**WORK TO COMPLETE**
A faithful transcription of all lines below is the expected answer.
------ DATA EXTRACTS
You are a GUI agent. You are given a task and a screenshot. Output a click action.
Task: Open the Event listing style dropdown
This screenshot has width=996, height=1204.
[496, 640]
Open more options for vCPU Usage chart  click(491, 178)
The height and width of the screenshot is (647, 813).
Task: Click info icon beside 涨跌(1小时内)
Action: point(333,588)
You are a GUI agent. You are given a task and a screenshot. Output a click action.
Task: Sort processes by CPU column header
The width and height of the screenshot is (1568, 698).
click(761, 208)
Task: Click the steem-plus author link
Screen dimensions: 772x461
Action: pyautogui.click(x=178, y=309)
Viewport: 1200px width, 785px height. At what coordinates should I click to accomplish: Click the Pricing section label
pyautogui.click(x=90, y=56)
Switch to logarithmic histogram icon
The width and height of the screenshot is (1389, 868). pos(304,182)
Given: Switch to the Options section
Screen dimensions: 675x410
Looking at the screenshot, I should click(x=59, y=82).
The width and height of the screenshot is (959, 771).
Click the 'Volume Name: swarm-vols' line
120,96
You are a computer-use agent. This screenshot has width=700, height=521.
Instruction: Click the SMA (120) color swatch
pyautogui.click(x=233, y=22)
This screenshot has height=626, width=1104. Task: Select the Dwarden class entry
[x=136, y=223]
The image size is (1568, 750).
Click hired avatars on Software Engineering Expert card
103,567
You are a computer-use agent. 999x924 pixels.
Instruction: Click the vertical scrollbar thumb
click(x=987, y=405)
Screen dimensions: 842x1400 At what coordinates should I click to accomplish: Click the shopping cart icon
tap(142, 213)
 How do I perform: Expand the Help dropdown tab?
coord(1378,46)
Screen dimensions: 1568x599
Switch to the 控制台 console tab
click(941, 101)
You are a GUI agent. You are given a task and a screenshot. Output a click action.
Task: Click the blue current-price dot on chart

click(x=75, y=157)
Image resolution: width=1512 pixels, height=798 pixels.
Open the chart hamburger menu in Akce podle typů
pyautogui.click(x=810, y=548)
------------
**PROBLEM SOLUTION**
You are a GUI agent. You are given a task and a screenshot. Output a click action.
Task: Open the Event listing style dropdown
This screenshot has width=996, height=1204.
[496, 640]
Open more options for vCPU Usage chart  click(491, 178)
The height and width of the screenshot is (647, 813).
Task: Click info icon beside 涨跌(1小时内)
Action: point(333,588)
You are a GUI agent. You are given a task and a screenshot. Output a click action.
Task: Sort processes by CPU column header
The width and height of the screenshot is (1568, 698).
click(761, 208)
Task: Click the steem-plus author link
Screen dimensions: 772x461
Action: pyautogui.click(x=178, y=309)
Viewport: 1200px width, 785px height. At what coordinates should I click to accomplish: Click the Pricing section label
pyautogui.click(x=90, y=56)
Switch to logarithmic histogram icon
The width and height of the screenshot is (1389, 868). pos(304,182)
Given: Switch to the Options section
Screen dimensions: 675x410
Looking at the screenshot, I should click(x=59, y=82).
The width and height of the screenshot is (959, 771).
Click the 'Volume Name: swarm-vols' line
120,96
You are a computer-use agent. This screenshot has width=700, height=521.
Instruction: Click the SMA (120) color swatch
pyautogui.click(x=233, y=22)
This screenshot has height=626, width=1104. Task: Select the Dwarden class entry
[x=136, y=223]
The image size is (1568, 750).
Click hired avatars on Software Engineering Expert card
103,567
You are a computer-use agent. 999x924 pixels.
Instruction: Click the vertical scrollbar thumb
click(x=987, y=405)
Screen dimensions: 842x1400 At what coordinates should I click to accomplish: Click the shopping cart icon
tap(142, 213)
 How do I perform: Expand the Help dropdown tab?
coord(1378,46)
Screen dimensions: 1568x599
Switch to the 控制台 console tab
click(941, 101)
You are a GUI agent. You are given a task and a screenshot. Output a click action.
Task: Click the blue current-price dot on chart

click(x=75, y=157)
Image resolution: width=1512 pixels, height=798 pixels.
Open the chart hamburger menu in Akce podle typů
pyautogui.click(x=810, y=548)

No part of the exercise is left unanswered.